Considering that it had been a while since I last played and that most of my family was new to the game, I decided to start with a simple adventure scenario. In this case, I chose the Lost Mine of Phandelver module that is actually included with the Dungeons & Dragons Starter Set. This scenario is written specifically for both new DMs and Players. The text itself offers a little hand-holding so that new DMs will be able to ease into their role. I spent about a week reading over the module in my free time, so that I would have a pretty firm grasp on the material.
Despite all my preparation, as soon as I sat down behind the DM screen, I began to feel apprehensive. In fact, I was downright nervous. I suddenly felt extremely unprepared and I was worried that I wouldn’t live up to my oldest son’s expectations. A part of me wanted to retreat and call off the game, but I knew he would be even more disappointed if I did – so we continued. Before beginning, I gifted each one of them with a polyhedral dice set to call their own. I broke the ice by having everyone discuss their character backgrounds a little. We fleshed out how the characters met and I provided the set up for the adventure.

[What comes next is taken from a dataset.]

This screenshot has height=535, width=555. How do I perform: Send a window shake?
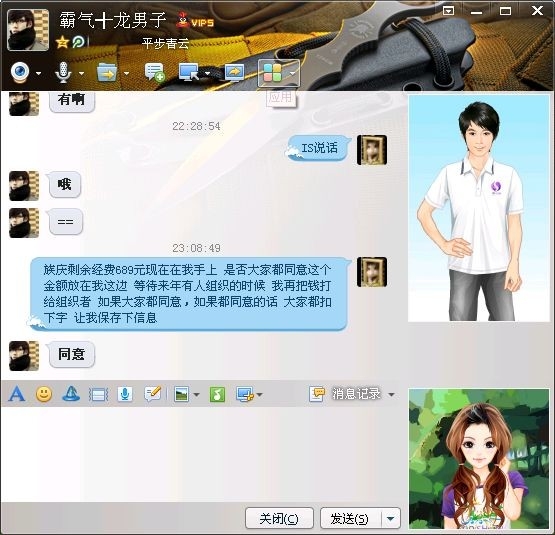[x=98, y=394]
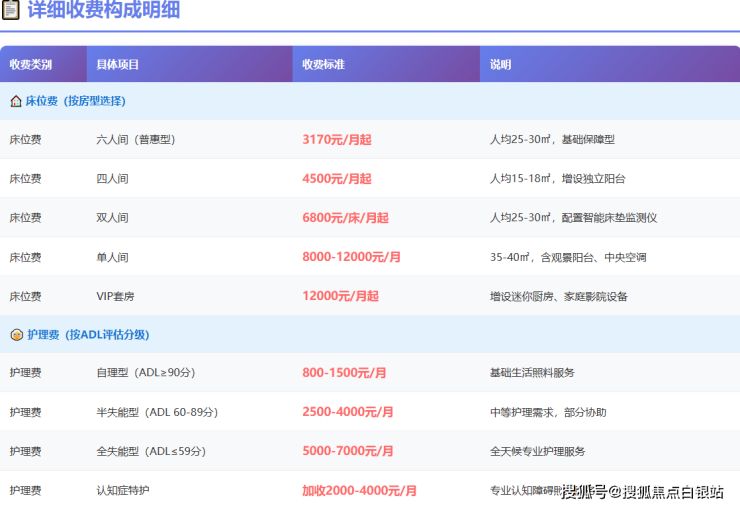Click the round icon before 护理费 section
Viewport: 740px width, 508px height.
[x=16, y=335]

Like all of the early 5E content, this adventure takes place in the Forgotten Realms. I toyed with the idea of converting it to a homebrew world, but in the end, I decided to keep things as simple as possible.

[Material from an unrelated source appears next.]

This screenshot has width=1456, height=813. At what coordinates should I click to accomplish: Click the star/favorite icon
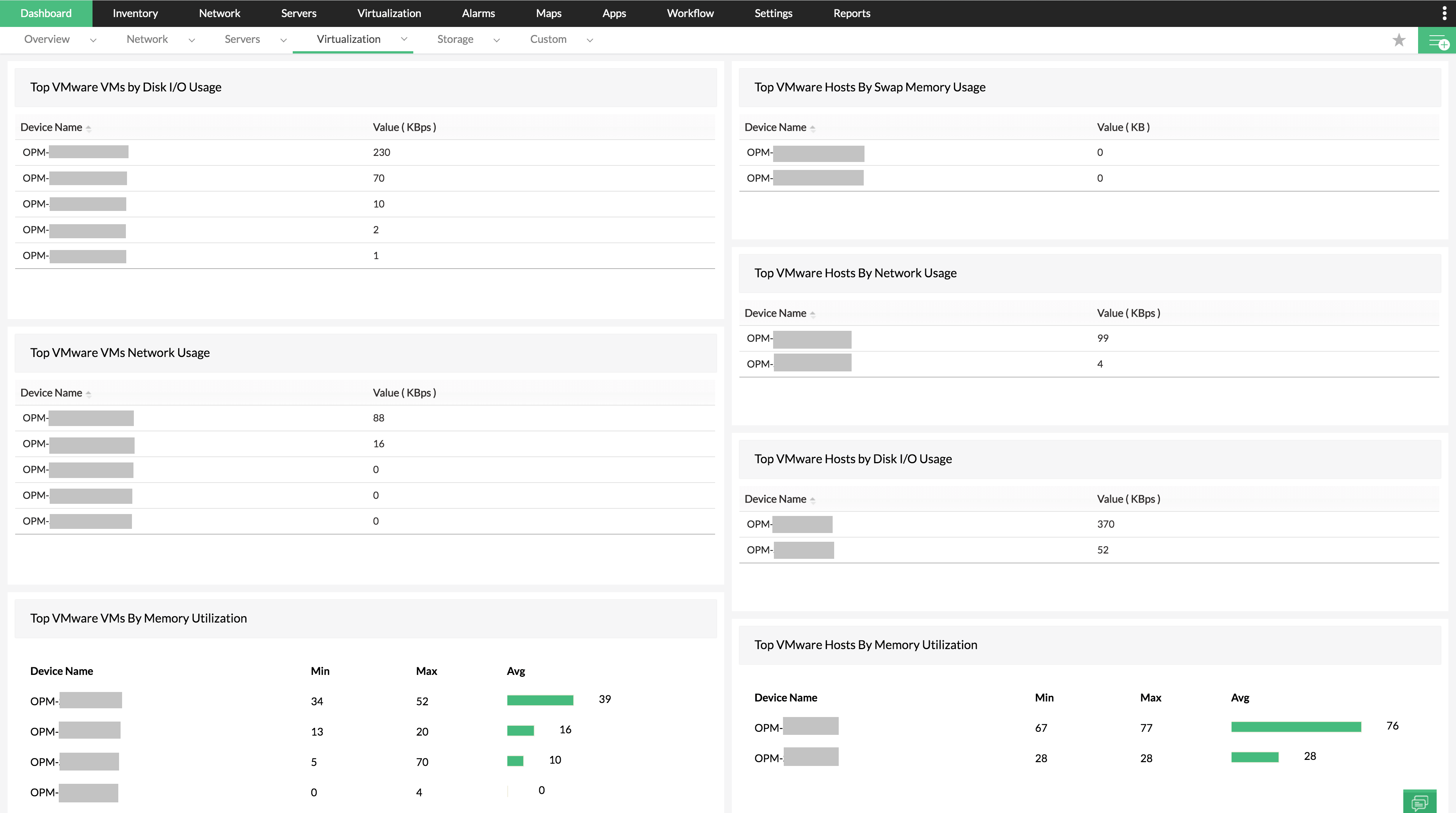[x=1399, y=40]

Now, if you have not played this scenario and plan to, you may wish to stop reading now. The next couple paragraphs are going to be very spoiler heavy. You’ve been warned! Spoiler alert!!! :
In the first part of the adventure, the characters are tasked with escorting a supply wagon from the city of Neverwinter to the small mining town of Phandelver to the south-east. The journey is largely uneventful until the party is a few miles from their goal, where they come across evidence of a previous ambush. While stopping to investigate the scene, the party is attacked by four goblins lying in wait in the forest on the side of the road.
This encounter serves as an early introduction to combat. Having never refereed combat in this edition of D&D, I was a bit worried that I’d mess something up, but we took our time to read over the rules and it didn’t take long for things to click. The party was able to defeat the goblins with little effort. It was after this encounter that we ended the game for the afternoon, with plans to pick it back up Thursday evening.
All in all, I felt our first session went pretty well. Looking back, I was able to identify some mistakes that I made when presenting some of the material. For example, during the goblin encounter, two goblins were supposed to rush forward and attack the party while the other two were supposed to keep their distance and attack from afar. In the heat of the moment, I overlooked that block of text and had all four rush out to meet the adventurers.
As for my family, everyone did wonderfully. My wife enjoyed herself more than she expected to, and both of my sons were very excited to play. I was glad to see that my youngest was attentive and actually thought things out before simply rushing in blind. In closing, it was a very positive experience!
I’m excited to see how things progress and I will post an update after a few sessions.